A Beewise espera alcançar US$ 100 milhões em receita este ano, e Safra disse que a empresa está a um ano de atingir a lucratividade. A companhia preferiu não divulgar sua avaliação na Série D.

Há concorrência no setor de tecnologias para salvar as abelhas. Algumas empresas, como a Dalan Animal Health, estão desenvolvendo vacinas para proteger as abelhas contra doenças. A BeeHero e a Beeflow (percebeu um padrão nos nomes?) estão entre as que oferecem sensores para monitoramento da saúde das colmeias e dos campos. Ambas podem ajudar a melhorar os resultados nas colmeias Langstroth, mas ainda exigem manutenção regular por parte dos apicultores.

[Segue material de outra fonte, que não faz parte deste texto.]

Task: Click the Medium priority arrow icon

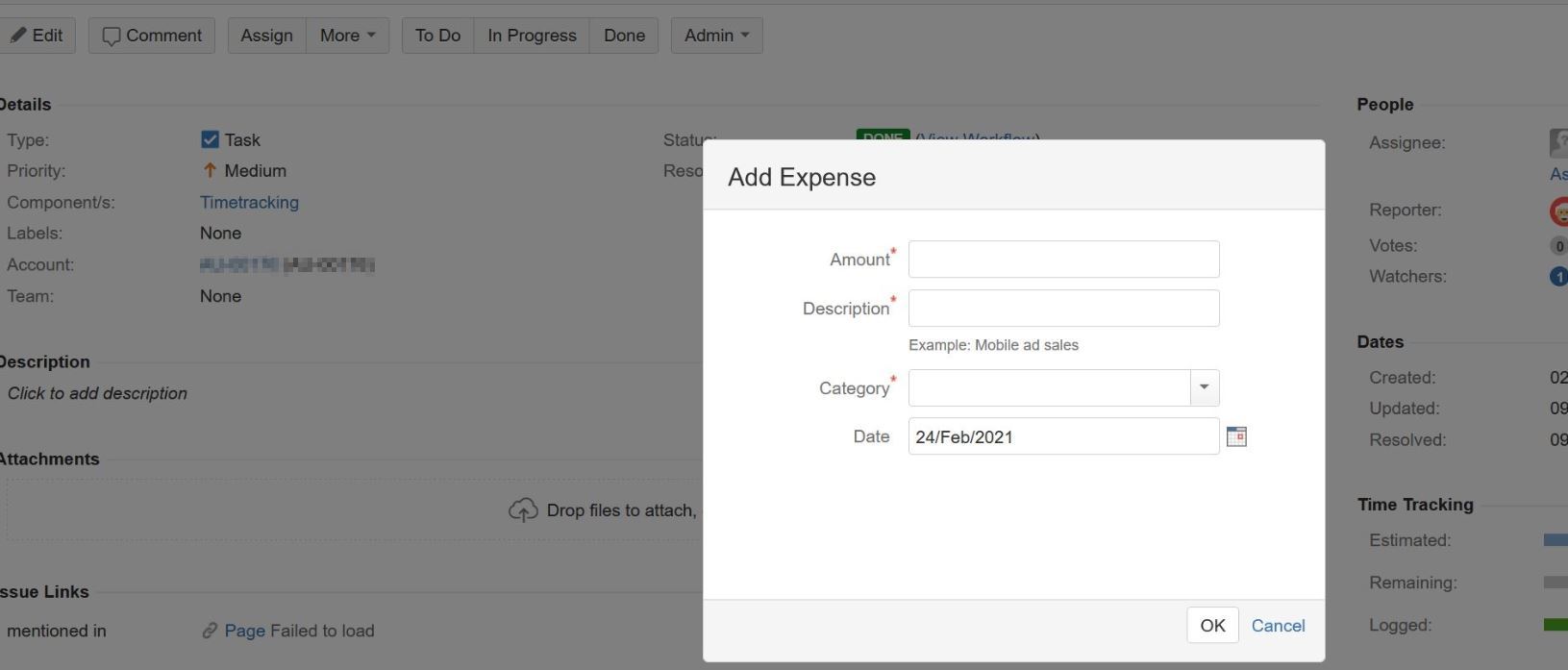Action: click(x=210, y=171)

Chakrabarti Basu, da Universidade Estadual de Washington, e seus colegas também estão trabalhando no uso da IA para detectar abelhas entrando nas colmeias. “Quanto mais conjuntos de dados pudermos fornecer, melhor será o treinamento”, disse ela. “Reconhecimento de padrões — pode ser o monitoramento de um quadro de cria, pode ser qualquer coisa para estimar a saúde da colônia ou qualquer aspecto da saúde da colônia — acho que a IA provavelmente vai melhorar nisso.”